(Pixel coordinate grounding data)
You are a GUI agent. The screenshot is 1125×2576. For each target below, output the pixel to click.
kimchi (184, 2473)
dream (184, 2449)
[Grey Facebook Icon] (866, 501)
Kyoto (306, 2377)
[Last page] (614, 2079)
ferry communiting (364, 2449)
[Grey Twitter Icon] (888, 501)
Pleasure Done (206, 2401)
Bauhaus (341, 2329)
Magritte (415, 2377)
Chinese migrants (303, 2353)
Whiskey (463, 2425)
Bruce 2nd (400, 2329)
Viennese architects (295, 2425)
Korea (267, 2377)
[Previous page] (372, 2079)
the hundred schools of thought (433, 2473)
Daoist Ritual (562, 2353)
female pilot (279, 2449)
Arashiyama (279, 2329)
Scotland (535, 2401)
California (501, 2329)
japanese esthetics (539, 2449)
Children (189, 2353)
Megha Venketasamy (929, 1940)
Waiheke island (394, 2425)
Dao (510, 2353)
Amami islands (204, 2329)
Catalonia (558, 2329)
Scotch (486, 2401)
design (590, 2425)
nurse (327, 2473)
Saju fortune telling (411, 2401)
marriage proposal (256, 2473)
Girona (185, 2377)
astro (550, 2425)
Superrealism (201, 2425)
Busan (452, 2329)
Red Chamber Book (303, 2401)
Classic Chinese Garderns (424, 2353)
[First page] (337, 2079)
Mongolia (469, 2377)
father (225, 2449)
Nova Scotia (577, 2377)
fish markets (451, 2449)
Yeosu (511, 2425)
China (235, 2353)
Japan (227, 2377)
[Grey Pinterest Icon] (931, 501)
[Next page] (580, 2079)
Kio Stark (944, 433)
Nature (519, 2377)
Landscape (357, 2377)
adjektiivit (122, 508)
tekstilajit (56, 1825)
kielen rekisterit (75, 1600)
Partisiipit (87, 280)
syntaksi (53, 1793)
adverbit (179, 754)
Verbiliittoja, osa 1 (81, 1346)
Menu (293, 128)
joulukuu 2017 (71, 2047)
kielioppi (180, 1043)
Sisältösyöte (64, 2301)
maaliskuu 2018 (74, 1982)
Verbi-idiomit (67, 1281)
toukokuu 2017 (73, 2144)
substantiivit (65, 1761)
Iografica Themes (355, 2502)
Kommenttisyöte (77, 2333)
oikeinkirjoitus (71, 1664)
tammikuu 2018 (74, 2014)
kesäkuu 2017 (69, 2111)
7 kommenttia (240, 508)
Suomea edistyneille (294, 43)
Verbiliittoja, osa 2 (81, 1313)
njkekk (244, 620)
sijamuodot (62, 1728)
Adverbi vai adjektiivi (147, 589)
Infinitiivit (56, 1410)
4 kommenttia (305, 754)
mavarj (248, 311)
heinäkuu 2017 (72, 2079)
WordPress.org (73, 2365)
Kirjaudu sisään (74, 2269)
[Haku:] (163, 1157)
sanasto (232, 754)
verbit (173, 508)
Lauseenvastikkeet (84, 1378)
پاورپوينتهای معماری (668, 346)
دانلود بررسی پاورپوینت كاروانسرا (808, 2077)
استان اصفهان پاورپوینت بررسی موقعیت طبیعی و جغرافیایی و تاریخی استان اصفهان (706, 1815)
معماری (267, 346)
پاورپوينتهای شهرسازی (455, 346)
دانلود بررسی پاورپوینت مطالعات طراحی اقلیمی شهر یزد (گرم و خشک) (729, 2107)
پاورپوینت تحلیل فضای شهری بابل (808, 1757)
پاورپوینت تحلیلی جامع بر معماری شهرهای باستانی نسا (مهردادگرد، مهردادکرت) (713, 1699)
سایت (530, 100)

WORK INSTRUCTION:
Using the entries, count how many lines contain the string "بررسی". Write only the number.

WRITTEN RESPONSE:
3